OPDRACHT: Hernoem "Workbooks" naar "Spreadsheets" in het deel van de records dat opent met de regel met "Click the Workbooks icon in sidebar" en sluit met de regel met "Action: tap(581, 357)", en geef alleen dat deel terug met de rest ongewijzigd.

Vermeldingen over het vinden van woorden en elementen

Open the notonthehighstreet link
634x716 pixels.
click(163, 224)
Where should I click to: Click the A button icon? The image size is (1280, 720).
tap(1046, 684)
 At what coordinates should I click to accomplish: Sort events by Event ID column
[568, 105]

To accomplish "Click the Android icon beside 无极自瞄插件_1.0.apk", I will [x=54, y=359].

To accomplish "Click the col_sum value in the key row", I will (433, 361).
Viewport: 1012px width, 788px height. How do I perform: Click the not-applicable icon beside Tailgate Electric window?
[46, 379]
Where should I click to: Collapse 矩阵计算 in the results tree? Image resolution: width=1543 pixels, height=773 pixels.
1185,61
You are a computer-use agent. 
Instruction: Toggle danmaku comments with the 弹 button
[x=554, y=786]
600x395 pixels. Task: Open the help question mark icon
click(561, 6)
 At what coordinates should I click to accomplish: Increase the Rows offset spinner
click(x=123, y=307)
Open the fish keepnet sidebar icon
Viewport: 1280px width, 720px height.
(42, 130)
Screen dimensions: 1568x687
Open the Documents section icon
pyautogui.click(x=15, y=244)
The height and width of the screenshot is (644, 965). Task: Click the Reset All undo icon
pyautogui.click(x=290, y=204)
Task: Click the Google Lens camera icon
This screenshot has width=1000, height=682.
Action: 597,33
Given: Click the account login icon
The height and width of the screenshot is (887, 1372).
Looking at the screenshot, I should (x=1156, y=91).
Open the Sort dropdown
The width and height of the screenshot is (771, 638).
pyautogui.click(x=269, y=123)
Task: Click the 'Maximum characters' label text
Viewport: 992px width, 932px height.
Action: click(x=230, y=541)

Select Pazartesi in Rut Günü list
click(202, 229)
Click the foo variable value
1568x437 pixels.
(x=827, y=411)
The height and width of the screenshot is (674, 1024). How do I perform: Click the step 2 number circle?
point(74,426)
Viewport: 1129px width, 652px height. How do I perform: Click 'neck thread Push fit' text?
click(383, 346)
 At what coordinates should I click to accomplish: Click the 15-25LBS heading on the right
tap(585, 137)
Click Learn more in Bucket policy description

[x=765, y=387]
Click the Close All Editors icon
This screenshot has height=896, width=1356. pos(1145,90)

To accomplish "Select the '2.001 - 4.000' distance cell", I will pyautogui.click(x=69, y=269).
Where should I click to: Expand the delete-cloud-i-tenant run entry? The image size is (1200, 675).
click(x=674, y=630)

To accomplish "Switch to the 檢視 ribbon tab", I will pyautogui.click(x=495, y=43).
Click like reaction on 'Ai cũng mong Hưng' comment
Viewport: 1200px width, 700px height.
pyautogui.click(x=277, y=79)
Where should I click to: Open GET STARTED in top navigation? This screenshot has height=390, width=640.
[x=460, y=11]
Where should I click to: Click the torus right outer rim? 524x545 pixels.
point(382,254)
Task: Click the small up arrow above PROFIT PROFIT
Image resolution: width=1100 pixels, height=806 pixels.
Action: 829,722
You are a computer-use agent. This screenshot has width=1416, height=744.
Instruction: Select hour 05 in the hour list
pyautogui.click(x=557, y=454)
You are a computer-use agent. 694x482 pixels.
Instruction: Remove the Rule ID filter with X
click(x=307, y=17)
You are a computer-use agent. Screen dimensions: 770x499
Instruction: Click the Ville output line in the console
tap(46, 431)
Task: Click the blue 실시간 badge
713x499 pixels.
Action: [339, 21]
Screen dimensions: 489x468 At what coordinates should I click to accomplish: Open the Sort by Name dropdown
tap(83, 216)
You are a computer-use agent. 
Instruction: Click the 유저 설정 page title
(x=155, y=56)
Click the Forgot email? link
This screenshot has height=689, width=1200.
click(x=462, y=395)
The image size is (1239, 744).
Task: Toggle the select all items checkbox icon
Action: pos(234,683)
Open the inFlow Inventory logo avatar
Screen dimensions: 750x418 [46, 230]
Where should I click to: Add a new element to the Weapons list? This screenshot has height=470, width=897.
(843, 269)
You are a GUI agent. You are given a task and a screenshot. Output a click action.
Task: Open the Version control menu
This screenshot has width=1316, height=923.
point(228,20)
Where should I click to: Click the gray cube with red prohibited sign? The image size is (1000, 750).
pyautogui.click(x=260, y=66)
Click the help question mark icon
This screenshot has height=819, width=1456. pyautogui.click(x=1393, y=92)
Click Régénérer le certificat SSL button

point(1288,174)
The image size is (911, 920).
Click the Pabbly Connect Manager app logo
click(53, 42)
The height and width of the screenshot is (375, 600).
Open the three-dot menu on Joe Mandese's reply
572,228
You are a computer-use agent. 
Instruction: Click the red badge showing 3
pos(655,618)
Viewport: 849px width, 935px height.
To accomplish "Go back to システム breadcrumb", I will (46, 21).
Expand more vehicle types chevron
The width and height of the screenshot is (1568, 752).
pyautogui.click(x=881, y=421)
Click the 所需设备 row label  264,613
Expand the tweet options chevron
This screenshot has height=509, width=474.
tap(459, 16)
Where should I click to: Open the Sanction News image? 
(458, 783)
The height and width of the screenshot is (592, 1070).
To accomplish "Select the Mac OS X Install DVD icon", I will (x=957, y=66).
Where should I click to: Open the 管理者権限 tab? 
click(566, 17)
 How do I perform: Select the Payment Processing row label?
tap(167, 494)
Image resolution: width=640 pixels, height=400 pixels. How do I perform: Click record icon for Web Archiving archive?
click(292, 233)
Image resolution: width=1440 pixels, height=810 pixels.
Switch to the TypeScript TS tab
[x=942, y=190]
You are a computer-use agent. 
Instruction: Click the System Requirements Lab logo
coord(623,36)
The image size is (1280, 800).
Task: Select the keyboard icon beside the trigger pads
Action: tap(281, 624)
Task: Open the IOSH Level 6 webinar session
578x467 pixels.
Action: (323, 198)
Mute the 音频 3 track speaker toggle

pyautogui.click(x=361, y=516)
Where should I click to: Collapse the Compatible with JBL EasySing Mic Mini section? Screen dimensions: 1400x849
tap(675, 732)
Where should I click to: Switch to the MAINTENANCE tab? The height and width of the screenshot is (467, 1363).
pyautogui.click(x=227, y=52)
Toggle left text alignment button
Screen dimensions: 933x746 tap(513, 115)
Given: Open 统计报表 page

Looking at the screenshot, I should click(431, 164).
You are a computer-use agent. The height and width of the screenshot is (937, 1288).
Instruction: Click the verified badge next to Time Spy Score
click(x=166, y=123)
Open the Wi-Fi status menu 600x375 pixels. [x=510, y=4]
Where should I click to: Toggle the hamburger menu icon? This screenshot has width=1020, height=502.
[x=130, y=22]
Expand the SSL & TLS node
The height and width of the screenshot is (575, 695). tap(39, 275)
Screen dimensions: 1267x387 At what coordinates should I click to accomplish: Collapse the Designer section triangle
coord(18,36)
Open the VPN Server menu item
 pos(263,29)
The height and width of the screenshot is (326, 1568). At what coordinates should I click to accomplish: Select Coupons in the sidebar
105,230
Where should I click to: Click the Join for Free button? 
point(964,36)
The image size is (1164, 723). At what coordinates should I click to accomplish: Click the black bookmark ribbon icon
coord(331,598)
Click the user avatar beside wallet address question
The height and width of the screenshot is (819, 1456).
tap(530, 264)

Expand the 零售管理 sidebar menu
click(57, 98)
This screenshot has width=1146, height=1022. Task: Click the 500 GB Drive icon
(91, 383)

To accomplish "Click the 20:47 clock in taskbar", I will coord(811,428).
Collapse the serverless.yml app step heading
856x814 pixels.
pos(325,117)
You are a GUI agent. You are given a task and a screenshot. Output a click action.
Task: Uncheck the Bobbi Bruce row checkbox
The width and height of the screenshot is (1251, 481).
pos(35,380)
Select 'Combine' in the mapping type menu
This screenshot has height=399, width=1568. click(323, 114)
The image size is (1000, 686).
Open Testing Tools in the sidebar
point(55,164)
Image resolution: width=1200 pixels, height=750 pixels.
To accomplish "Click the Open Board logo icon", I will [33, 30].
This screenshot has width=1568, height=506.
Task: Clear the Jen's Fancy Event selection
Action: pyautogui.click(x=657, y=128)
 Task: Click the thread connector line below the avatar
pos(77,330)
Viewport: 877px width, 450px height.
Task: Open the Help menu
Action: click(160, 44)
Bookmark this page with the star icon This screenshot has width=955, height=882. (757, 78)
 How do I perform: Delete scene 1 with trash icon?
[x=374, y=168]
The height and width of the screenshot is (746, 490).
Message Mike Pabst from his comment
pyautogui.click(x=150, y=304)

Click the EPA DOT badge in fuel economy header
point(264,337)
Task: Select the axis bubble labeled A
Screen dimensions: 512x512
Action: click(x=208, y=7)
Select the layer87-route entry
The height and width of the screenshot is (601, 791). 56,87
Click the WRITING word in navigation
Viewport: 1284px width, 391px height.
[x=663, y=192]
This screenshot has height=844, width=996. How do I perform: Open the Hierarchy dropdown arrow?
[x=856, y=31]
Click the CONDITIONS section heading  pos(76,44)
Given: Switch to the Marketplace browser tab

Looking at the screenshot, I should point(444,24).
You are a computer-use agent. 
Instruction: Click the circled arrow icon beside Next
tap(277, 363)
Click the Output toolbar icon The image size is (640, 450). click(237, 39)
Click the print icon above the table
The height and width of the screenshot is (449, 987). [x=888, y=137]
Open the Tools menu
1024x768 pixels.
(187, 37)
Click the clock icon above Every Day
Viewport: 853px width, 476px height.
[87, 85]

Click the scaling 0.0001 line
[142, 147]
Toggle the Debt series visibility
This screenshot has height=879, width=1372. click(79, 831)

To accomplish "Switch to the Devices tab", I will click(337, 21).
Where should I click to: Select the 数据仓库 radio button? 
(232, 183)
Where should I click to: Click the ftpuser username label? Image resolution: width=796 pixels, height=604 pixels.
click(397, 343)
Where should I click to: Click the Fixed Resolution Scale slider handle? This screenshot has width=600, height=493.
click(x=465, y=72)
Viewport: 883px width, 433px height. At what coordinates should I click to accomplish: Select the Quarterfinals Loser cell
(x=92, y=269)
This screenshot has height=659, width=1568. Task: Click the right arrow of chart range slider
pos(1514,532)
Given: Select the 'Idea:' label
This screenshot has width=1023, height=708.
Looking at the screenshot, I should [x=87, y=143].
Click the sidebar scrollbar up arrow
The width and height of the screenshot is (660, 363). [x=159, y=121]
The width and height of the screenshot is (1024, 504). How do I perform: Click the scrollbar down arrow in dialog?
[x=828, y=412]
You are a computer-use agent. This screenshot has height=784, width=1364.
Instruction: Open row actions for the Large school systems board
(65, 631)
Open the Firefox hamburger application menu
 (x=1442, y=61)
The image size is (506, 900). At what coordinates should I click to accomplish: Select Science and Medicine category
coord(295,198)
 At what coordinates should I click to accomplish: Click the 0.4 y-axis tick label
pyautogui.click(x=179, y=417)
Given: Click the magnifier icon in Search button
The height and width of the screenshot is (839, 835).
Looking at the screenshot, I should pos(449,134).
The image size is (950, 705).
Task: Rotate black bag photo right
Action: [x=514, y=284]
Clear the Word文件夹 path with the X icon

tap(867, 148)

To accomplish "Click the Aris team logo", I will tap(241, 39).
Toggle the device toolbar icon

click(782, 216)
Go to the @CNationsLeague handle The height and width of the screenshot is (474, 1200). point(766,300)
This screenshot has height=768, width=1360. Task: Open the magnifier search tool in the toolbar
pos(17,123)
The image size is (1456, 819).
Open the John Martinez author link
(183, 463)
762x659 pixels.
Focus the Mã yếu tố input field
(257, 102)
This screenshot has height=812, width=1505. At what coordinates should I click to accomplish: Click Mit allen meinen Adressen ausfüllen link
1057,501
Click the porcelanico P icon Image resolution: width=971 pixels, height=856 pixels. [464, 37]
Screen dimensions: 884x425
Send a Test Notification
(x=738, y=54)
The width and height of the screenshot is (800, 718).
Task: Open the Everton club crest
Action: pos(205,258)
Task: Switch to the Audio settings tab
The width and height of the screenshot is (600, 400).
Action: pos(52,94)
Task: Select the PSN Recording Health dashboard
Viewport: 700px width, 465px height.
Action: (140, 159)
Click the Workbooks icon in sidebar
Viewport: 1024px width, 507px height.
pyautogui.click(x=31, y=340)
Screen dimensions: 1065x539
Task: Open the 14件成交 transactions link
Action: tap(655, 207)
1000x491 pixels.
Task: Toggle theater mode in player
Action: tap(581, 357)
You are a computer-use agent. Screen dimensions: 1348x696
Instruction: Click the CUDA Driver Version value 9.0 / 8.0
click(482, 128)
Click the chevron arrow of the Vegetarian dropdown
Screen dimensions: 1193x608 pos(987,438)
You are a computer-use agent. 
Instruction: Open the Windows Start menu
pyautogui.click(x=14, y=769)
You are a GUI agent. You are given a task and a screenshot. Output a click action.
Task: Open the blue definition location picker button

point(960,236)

ANTWOORD:
Click the Spreadsheets icon in sidebar
Viewport: 1024px width, 507px height.
pyautogui.click(x=31, y=340)
Screen dimensions: 1065x539
Task: Open the 14件成交 transactions link
Action: tap(655, 207)
1000x491 pixels.
Task: Toggle theater mode in player
Action: tap(581, 357)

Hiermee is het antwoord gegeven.